All the more reason to get out of there before shtf

posted on Aug, 6 2014 @ 04:20 AM
Whats the chance that the killer was 'allowed' or 'planted' by certain intelligence agency ?

posted on Aug, 6 2014 @ 03:57 PM
Why. to get rid of a General, it;s not like they can use this as an excuse to start a war with Afghanistan, been there done that.

a reply to: buntalanlucu

posted on Aug, 7 2014 @ 02:13 AM
This is sobering reminder ..

Would this be the future fate of US armed force in Afghanistan and NATO allies ?

Remember they also began the uprising by blatantly murdering a group of military leaders/staff

On 2 November 1841, Akbar Khan proclaimed a general revolt and the citizens of Kabul quickly followed suit. They stormed the house of Sir Alexander Burnes, one of the senior British political officers, and murdered him and his staff. Both Elphinstone and Macnaghten were caught by surprise. By now the East India Company only had 4,500 men in and around Kabul, of which 690 were Europeans.

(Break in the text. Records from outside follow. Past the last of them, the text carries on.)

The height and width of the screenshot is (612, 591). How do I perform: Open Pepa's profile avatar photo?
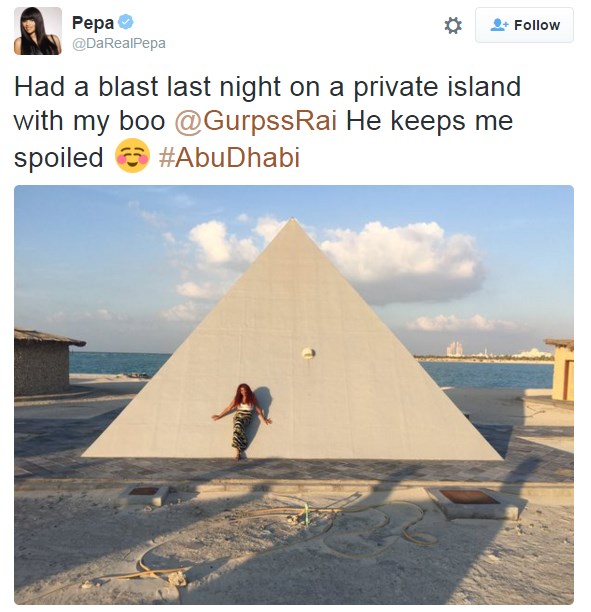click(38, 31)
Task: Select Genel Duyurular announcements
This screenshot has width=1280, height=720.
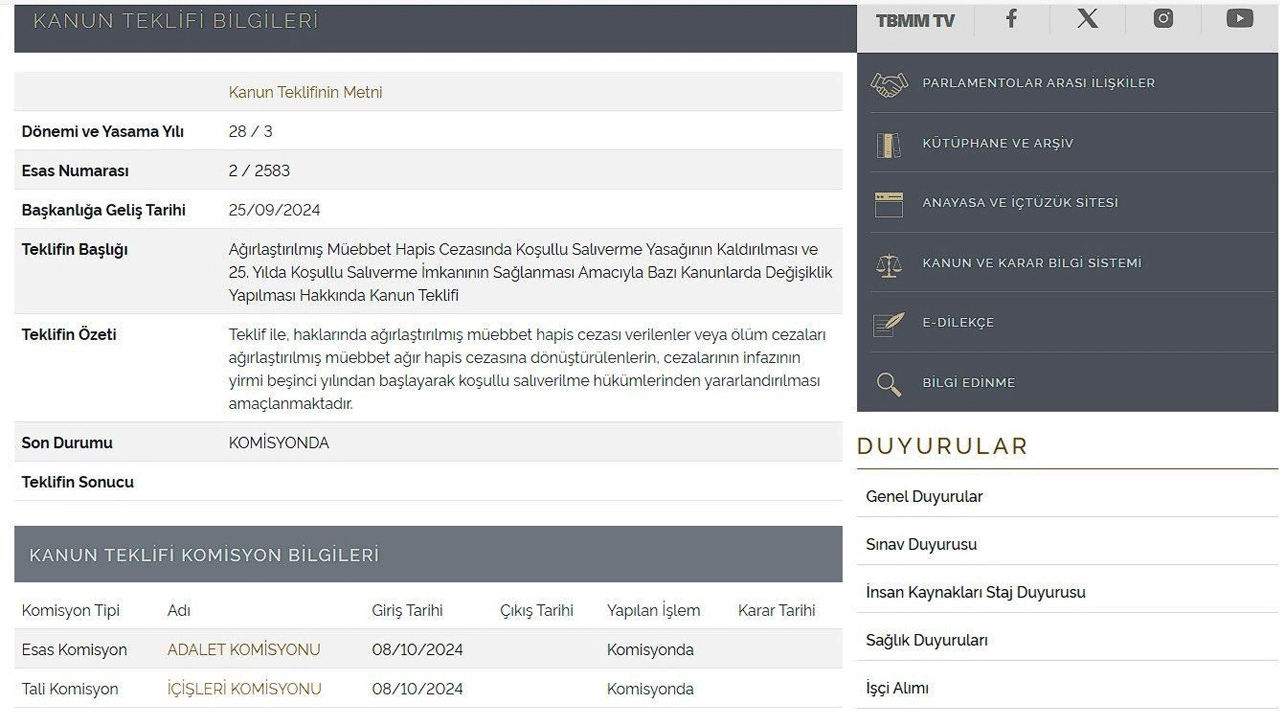Action: pyautogui.click(x=924, y=497)
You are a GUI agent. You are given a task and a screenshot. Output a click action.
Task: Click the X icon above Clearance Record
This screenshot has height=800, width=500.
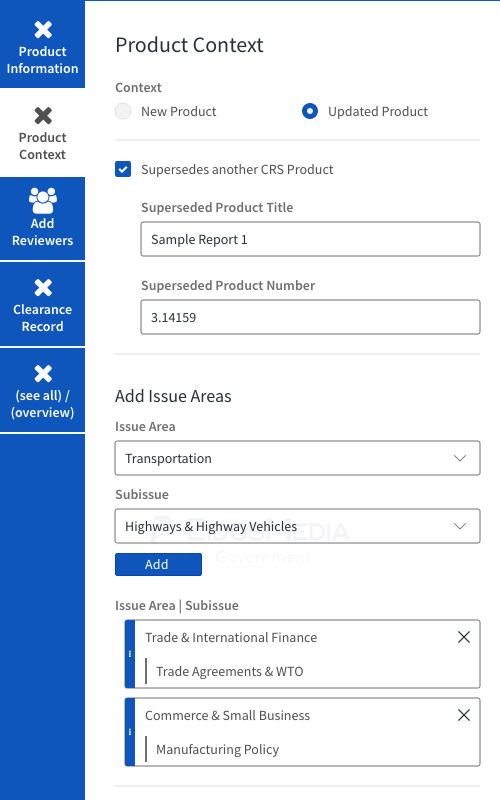pos(43,288)
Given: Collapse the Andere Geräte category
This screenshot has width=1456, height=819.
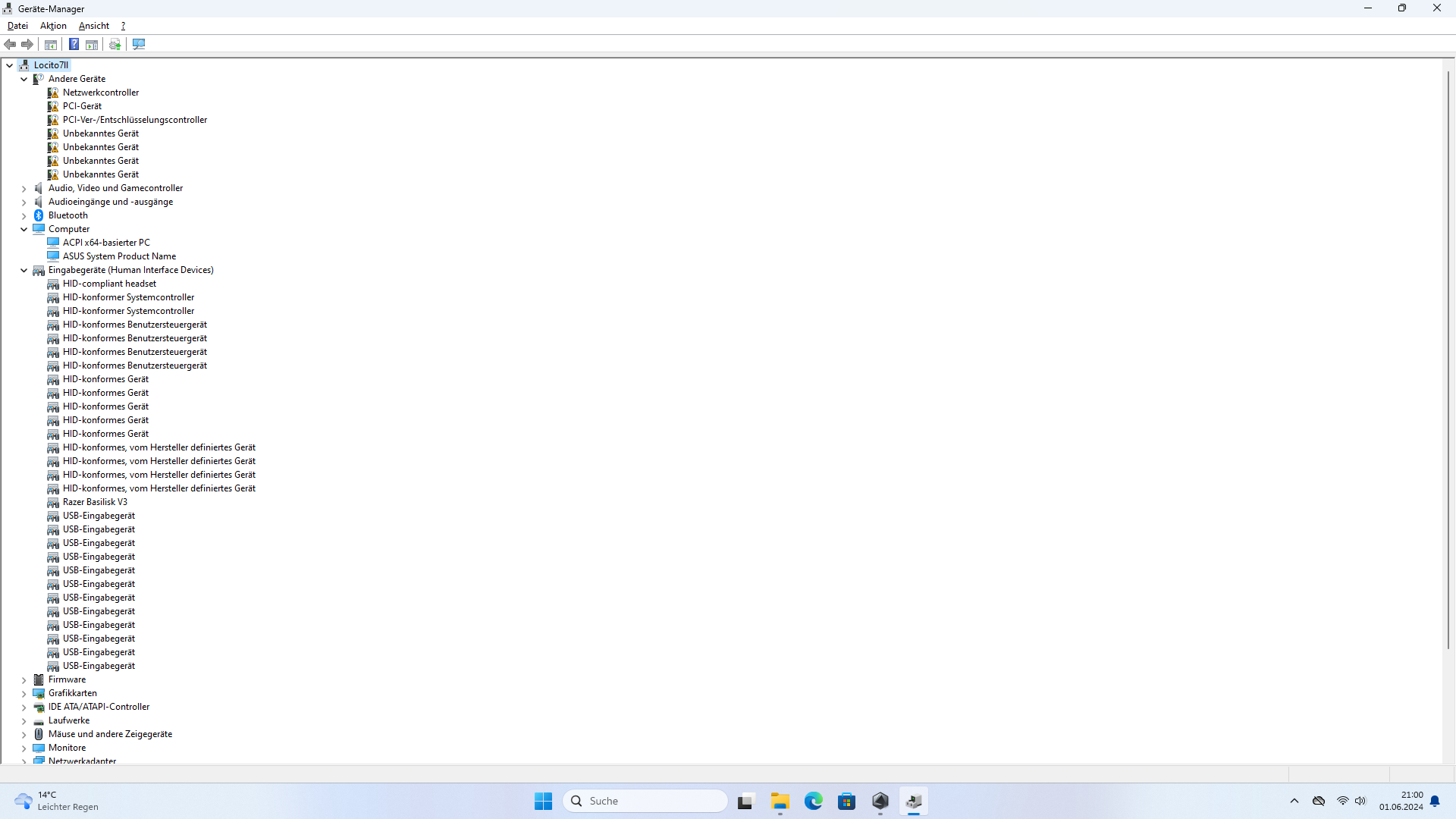Looking at the screenshot, I should click(x=24, y=79).
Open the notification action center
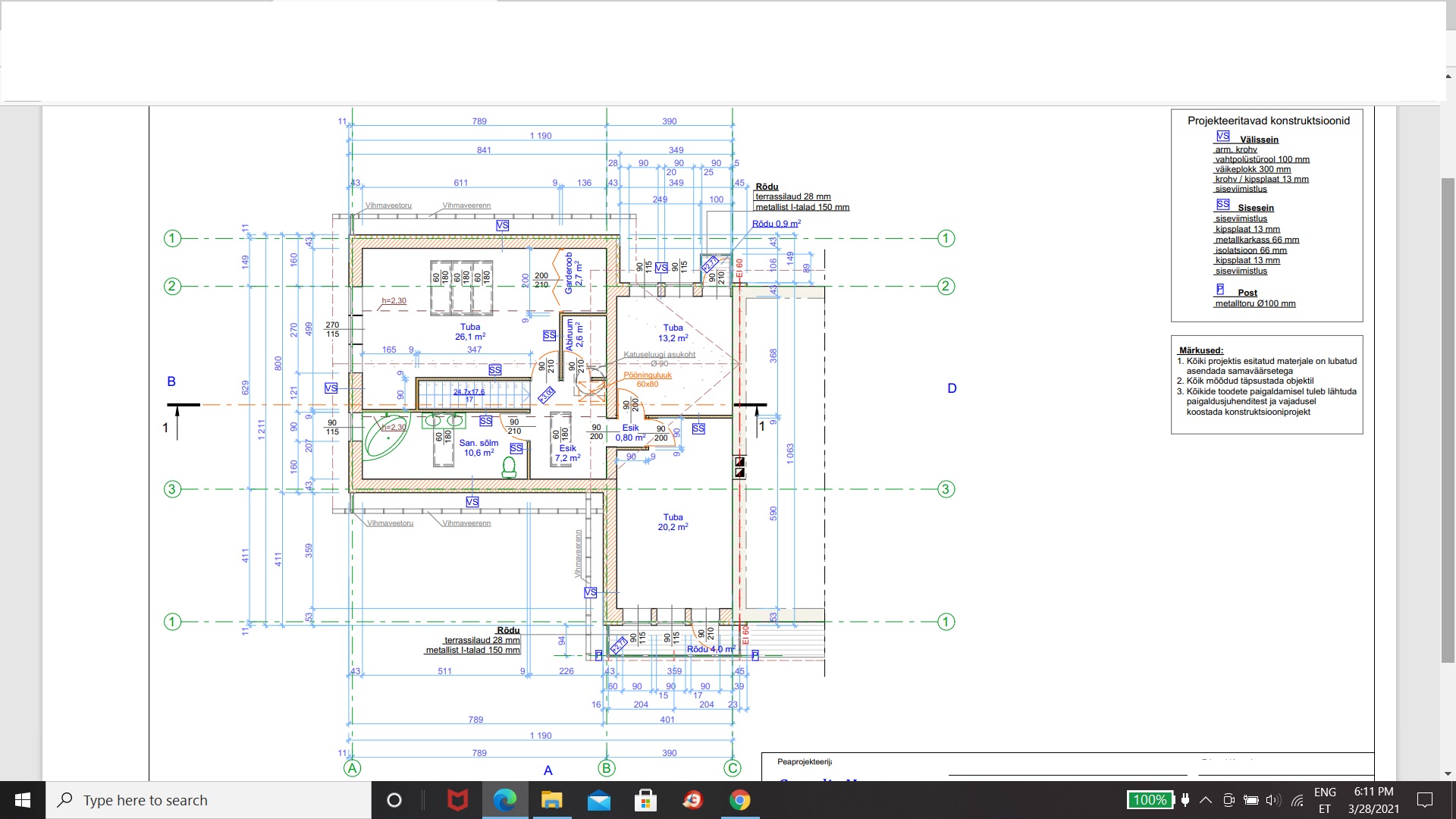The image size is (1456, 819). tap(1425, 800)
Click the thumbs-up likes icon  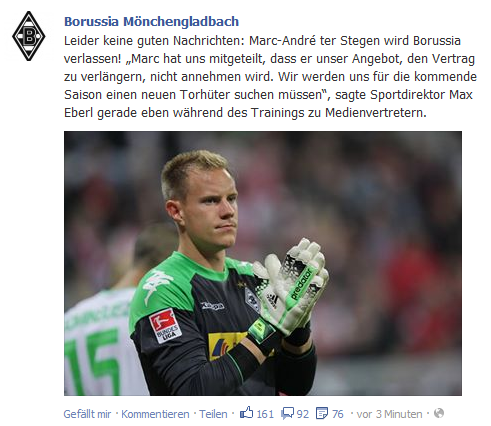[x=247, y=413]
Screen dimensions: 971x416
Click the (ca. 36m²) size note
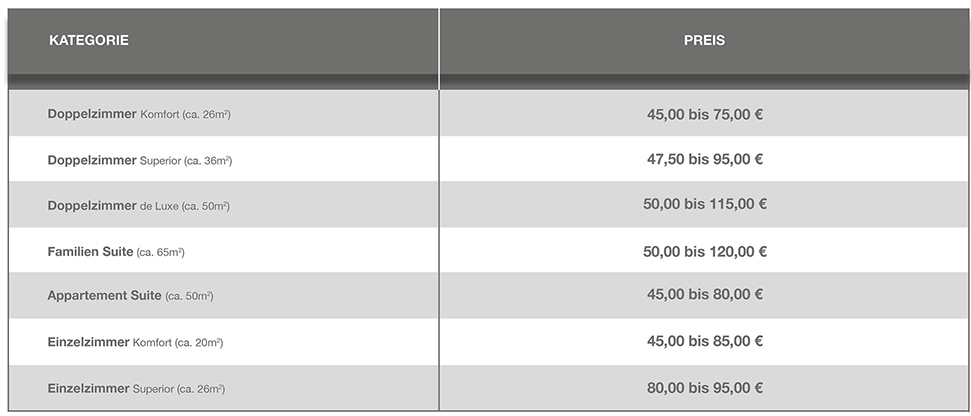point(207,161)
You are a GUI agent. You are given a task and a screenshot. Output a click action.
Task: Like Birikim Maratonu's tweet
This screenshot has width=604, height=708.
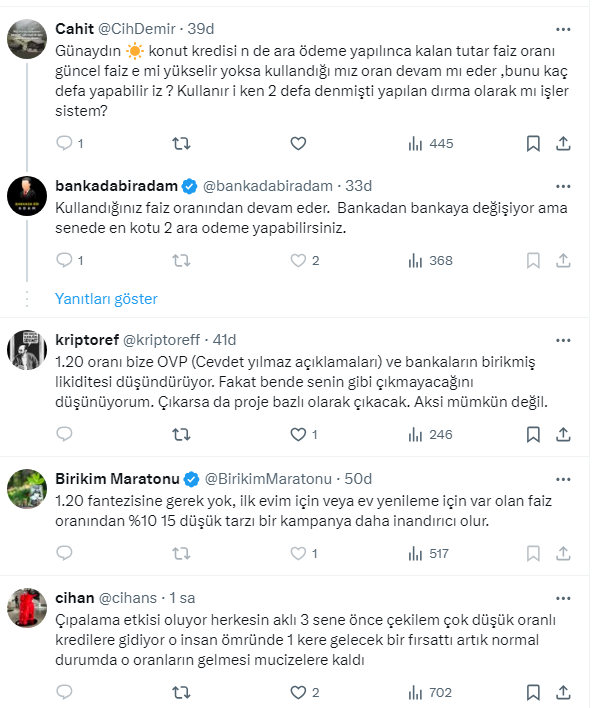[297, 553]
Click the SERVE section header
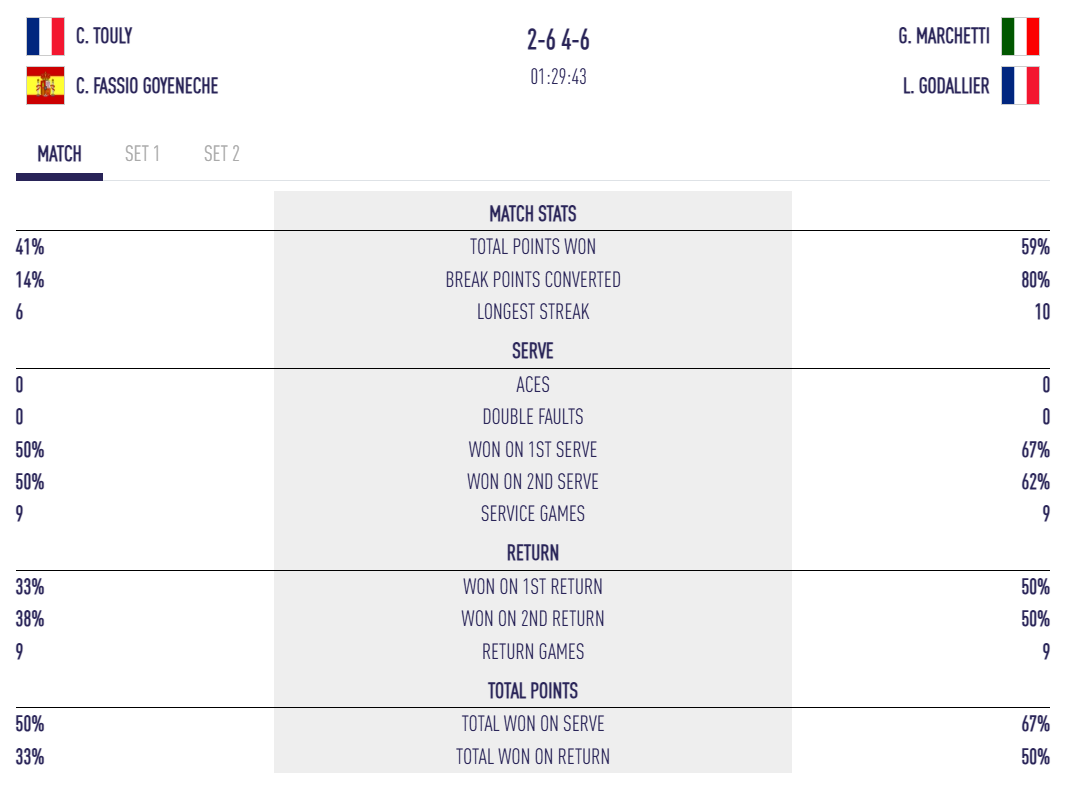Viewport: 1065px width, 790px height. point(532,352)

The 1842 Kabul Retreat (or Massacre of Elphinstone's Army) took place during the First Anglo-Afghan War. Following an uprising in Kabul, Major General Sir William Elphinstone negotiated an agreement with Akbar Khan, one of the sons of King Dost Mohammad Khan of Afghanistan, by which his army was to withdraw to the British garrison at Jalalabad, more than 90 miles (140 km) away. As the army and its numerous dependents and camp-followers began its march, it came under attack from Afghan tribesmen. Many of the column died of exposure, frostbite or starvation or were killed during the fighting.

The Afghans launched numerous attacks against the column as it made slow progress through the winter snows of the Hindu Kush. In total the British army lost 4,500 troops, along with 12,000 mainly Indian camp-followers. The final stand was made just outside a village called Gandamak on 13 January.